Among all demographic characteristics, gender (p=0.046; r=0.110) and sources of information from healthcare providers (p<0.001; r=−0.257) were significantly correlated with practice in preventing the transmission of COVID-19. This aligns with previous studies in Indonesia,49 Malaysia,50 Iran,51 and Saudi Arabia.52 Studies conducted in Bangladesh reported that the female gender, older age, and higher education had positive attitudes and practices towards COVID-19.53 Previous studies reported that male respondents had more negative attitudes and practices towards preventing COVID-19.53 In addition, respondents thought that the most accurate source of information regarding COVID-19 came from health workers (57.7%).54 This study concluded that female respondents who received information from health service providers tended to show positive attitudes and practices toward the prevention of COVID-19. Likewise, information from healthcare providers will increase respondents’ knowledge so that prevention awareness will increase.54

Apart from this research variable, several other factors can contribute to community practice towards preventing COVID-19. Studies in Indonesia indicated that a government policy requiring people to comply with health protocols can increase awareness of better preventive practices.44 In addition, a study in Malaysia also reported the same thing, which said that the Malaysian government’s ability to overcome disease and deal with crises due to COVID-19 was excellent so that this could reduce the prevalence rate of transmission from COVID-19.50 Then, a study was conducted among 404 chronic disease patients in Ethiopia showing that unmarried marital status, educational status, unable to read and write, living in a rural area, less than average monthly income, and poor knowledge were significant factors related to the poor practice of COVID-19 transmission.17

Information about COVID-19, the symptoms that appear for sufferers and prevention efforts that can be undertaken must be communicated through health promotion activities, community service, and other activities.17 Providing leaflets door to door to the public (traders, pedicab drivers, online motorcycle taxi drivers, public transportation drivers followed by placing media in public areas is an effort that can be done. Thus, it is hoped that all levels of community, especially those with low access to information, can read and understand about COVID-19.

Strengths and Limitations

In this study, only two factors were analyzed that related to community practice in preventing the transmission of COVID-19, namely knowledge and attitudes. Based on the study’s results, it was shown that as many as 46.6% of other factors needed to be identified to determine factors that could potentially influence people’s behaviour in preventing the transmission of COVID-19, such as family income, ability to read and write, and others.

Conclusions

Respondents in this study demonstrated good knowledge, positive attitudes, and practices that support COVID-19 prevention. There is a significant correlation between knowledge, attitudes, and practice in preventing the transmission of COVID-19. Attitude is the most dominant factor that affects public practices regarding COVID-19 prevention followed by knowledge about sociality and disease transmission.

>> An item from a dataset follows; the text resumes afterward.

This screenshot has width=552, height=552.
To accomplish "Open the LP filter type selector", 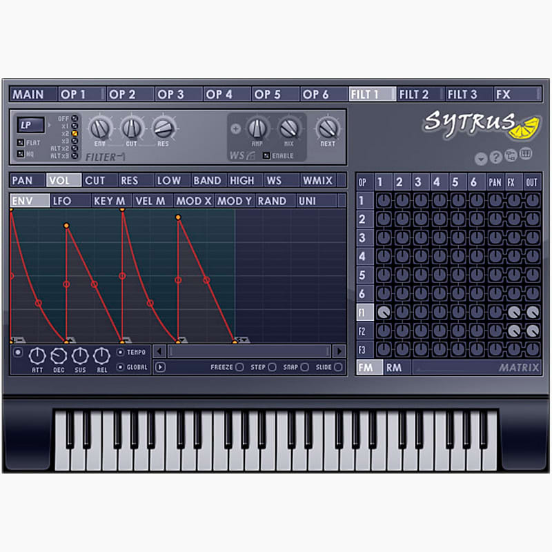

New insights from this research shows that knowledge also has an important role in improving COVID-19 prevention practices of the society. Since, knowledge is the basis for positive attitudes in preventing the transmission of Covid 19. Therefore, health education that explicates concepts, sociality and disease transmission knowledge is critical to build positive attitudes of the community to improve the practice of Covid 19 prevention.

Acknowledgments

All authors would like to thank Padjadjaran University, Bandung, West Java, Indonesia, for facilitating funding for the publication of this research. The author also thanks the Sumedang Regional Government for funding this research process.

Disclosure

The authors report no conflicts of interest in this research.